Sixth Sunday after Pentecost, rcl yr c, 2022
AMOS 8:1-12; PSALM 52; COLOSSIANS 1:15-28; LUKE 10:38-42

Mary, who sat at the Lord’s feet

Reading this story from Luke’s Gospel about Mary and Martha seems to really make one thing very clear: the way of Mary is superior to the way of Martha. “Mary … sat at the Lord’s feet and listened to what he was saying,” we read. While “Martha was distracted by her many tasks.” And when Martha says to Jesus, “Lord, do you not care that my sister has left me to do all the work by myself? Tell her then to help me,” Jesus responds,

“Martha, you are worried and distracted by many things; there is need of only one thing. Mary has chosen the better part.”

It seems pretty clear, doesn’t it. Mary, sitting at the feet of Jesus and listening, has done the right thing, the “better part.” And Martha, in her busyness and complaining, has done the “lesser part,” and the less important thing.

And so, we are to conclude too, that to pray, to do our devotions, to read Scripture as we wait upon the Lord, to simply come and worship, is a better thing, and a more important thing to do, than it is to do the more practical things in life.

■ Material supplied:
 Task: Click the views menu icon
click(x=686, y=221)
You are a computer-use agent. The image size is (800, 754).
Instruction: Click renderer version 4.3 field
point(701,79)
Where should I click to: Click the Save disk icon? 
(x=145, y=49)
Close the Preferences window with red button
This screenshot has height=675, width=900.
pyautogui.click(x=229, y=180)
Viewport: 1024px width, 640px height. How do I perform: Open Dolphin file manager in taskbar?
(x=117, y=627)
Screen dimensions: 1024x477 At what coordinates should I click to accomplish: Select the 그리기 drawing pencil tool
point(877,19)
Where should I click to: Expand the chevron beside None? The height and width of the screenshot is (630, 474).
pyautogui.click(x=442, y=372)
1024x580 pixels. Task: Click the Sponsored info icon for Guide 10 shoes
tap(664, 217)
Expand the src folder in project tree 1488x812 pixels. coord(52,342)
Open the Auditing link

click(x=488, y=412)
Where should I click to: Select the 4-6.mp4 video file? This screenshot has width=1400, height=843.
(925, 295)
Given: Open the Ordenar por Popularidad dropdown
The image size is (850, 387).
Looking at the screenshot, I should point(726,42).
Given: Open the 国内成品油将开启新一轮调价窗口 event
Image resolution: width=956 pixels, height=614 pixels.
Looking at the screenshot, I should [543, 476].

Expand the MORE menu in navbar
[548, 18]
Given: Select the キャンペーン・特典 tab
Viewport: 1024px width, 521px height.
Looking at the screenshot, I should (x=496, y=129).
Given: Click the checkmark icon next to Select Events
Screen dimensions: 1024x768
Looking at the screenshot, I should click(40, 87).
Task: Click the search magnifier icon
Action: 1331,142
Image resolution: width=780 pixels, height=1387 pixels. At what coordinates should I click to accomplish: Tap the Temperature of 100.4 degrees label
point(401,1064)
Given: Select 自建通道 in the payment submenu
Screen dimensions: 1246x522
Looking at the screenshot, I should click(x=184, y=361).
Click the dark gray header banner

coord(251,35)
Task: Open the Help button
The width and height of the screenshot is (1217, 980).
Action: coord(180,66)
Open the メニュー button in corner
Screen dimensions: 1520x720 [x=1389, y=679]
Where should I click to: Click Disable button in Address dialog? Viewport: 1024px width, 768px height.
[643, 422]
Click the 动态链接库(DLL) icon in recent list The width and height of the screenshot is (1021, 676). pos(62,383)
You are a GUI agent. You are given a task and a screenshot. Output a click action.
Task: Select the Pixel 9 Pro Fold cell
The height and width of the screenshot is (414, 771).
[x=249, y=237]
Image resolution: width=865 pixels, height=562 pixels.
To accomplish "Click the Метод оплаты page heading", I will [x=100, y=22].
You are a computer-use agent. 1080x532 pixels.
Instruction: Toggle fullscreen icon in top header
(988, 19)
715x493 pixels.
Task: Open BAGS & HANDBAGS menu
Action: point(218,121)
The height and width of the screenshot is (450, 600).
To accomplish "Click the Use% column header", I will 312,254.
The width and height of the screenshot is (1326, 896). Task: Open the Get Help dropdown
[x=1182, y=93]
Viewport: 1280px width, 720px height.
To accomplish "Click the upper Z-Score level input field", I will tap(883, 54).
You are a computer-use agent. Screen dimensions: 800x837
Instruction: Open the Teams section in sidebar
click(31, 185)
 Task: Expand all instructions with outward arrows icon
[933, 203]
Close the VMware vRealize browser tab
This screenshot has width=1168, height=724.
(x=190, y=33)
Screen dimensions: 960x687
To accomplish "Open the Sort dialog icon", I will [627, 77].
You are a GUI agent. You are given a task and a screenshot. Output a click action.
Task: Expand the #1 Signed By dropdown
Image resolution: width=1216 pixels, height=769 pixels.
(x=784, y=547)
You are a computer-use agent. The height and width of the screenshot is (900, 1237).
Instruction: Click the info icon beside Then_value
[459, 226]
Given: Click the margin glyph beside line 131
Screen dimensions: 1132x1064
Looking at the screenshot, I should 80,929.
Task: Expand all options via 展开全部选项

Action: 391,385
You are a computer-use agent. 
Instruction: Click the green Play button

■ Task statement: In the sermon on Mary and Martha, what does Jesus say Mary has chosen? The entries are separate material and are not connected to the sermon.

■ Response below: Mary has chosen the better part.